CRYOGENIC DETECTION OF SCINTILLATION LIGHT WITH LARGE AREA SIPM ARRAYS FOR NEXT GENERATION NEUTRINO AND DARK MATTER EXPERIMENTS

The collection of scintillation light is a fundamental technique for the detection of neutrino or dark matter interactions in cryogenic environments. The continuous development and deeper understanding of such technique are fundamental to advance the results in these fields. In the present work, a development for the photon detection modules of the DUNE experiment (horizontal drift TPC – Time Projection Chamber) is successfully carried out. The design of electronic boards for the readout of such modules, as well as the successful test of the largest functional unit to be installed in the detector, is presented. To enhance the response of the photon detection system in liquid argon TPCs, the very first large-scale xenon doping of liquid argon was performed in the DUNE prototype ProtoDUNE-SP. It allowed measuring the fundamental rate constants governing the scintillation, and for the first time with such granularity at low xenon concentrations. It was proved that the increased Rayleigh scattering length improves light collection uniformity, and that a few parts per million of xenon can recover most of the light quenched by nitrogen. The second module of DUNE (vertical drift TPC) will host the photon detection system on its cathode plane, at -300 kV, therefore requiring the use of power over fiber technology instead of copper cables. To bias silicon photomultipliers (SiPM) in such environment, a novel DC-DC boost converter working in cryogenics was designed.

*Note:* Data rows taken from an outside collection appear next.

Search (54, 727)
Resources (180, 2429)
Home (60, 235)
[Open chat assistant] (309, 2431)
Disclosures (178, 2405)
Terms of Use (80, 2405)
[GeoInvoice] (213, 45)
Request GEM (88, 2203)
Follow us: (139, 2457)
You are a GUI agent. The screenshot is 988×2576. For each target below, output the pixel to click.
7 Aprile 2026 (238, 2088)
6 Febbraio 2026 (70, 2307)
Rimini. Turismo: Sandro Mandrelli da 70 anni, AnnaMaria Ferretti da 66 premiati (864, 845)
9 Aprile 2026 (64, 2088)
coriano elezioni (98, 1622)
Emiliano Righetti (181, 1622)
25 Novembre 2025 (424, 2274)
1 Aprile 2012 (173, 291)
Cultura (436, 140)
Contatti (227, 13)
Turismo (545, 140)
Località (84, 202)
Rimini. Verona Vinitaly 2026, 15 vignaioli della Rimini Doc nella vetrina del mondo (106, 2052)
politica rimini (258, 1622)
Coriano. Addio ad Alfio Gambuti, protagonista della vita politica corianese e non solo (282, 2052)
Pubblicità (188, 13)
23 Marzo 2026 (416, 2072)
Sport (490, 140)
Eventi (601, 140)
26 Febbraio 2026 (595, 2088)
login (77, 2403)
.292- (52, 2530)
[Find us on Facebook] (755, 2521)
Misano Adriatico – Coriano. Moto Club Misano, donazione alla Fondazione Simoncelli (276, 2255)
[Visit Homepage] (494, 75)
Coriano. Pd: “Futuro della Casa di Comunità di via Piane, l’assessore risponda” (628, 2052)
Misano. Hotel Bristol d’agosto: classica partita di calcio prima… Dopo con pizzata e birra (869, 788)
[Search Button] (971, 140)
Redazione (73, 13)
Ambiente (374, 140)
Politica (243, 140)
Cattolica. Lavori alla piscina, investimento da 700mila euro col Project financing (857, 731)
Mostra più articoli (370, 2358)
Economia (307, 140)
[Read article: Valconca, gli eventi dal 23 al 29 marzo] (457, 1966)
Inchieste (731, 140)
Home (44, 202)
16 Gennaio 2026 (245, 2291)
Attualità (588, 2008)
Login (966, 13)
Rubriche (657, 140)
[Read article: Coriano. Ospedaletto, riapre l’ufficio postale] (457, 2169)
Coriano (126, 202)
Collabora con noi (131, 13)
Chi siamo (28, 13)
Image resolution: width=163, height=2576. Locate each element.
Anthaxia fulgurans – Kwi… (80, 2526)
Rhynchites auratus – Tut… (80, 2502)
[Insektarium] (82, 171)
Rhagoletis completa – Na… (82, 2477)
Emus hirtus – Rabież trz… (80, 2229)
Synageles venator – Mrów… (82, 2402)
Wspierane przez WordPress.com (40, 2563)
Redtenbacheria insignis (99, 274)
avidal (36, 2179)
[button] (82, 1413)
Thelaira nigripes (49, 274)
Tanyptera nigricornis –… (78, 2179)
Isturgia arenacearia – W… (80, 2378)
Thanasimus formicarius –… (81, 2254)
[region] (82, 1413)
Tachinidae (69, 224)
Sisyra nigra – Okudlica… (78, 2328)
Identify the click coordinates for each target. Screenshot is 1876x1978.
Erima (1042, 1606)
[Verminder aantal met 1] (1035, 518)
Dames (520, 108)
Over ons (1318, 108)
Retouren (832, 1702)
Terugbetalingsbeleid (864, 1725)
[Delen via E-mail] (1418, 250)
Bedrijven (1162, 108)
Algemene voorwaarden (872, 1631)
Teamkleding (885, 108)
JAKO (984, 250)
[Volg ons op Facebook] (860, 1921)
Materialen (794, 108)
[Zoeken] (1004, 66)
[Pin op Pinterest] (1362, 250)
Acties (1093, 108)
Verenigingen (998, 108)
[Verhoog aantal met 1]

First, a proof-of-concept prototype was tested and characterized at liquid nitrogen temperature, then a full prototype integrated with the DUNE electronics was successfully realized. Scintillation light detection is also the technique used by dark matter direct-search experiments using NaI(Tl) crystal. The best example is DAMA, the only detector reporting a long-standing positive observation of dark matter. To confirm and to extend the physics reach of NaI(Tl)-based experiments, a new generation of dark matter detectors is needed. The ASTAROTH project is presented, highlighting how using SiPM at cryogenic temperatures could overcome current limitations. Two main results are reported: the characterization of a crystal at cryogenic temperatures, and the development of a dedicated SiPM array with its relative front-end electronics for crystal readout.